DATA FOR ANALYSIS:
------------

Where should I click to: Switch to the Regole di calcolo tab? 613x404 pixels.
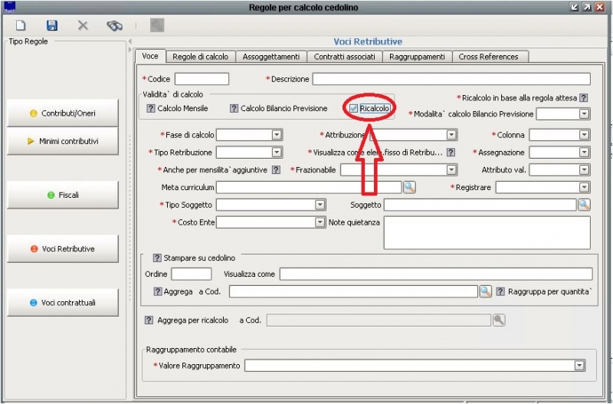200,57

------------

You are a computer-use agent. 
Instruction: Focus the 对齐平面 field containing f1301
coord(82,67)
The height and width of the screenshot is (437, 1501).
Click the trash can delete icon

------------

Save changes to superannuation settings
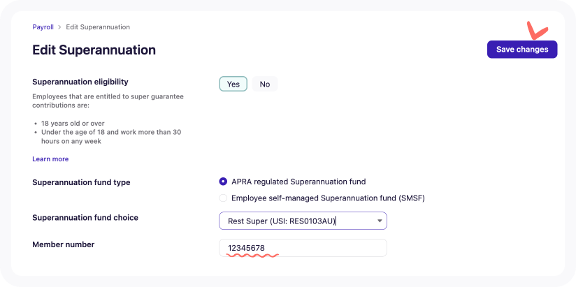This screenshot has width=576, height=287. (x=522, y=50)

------------

WORK INSTRUCTION: Out of the entries above, write out only the lines between the line holding "The height and" and the line holding "Click the trash can delete icon", inclusive, each exactly as given.

SOLUTION TO THE EXERCISE:
The height and width of the screenshot is (437, 1501).
Click the trash can delete icon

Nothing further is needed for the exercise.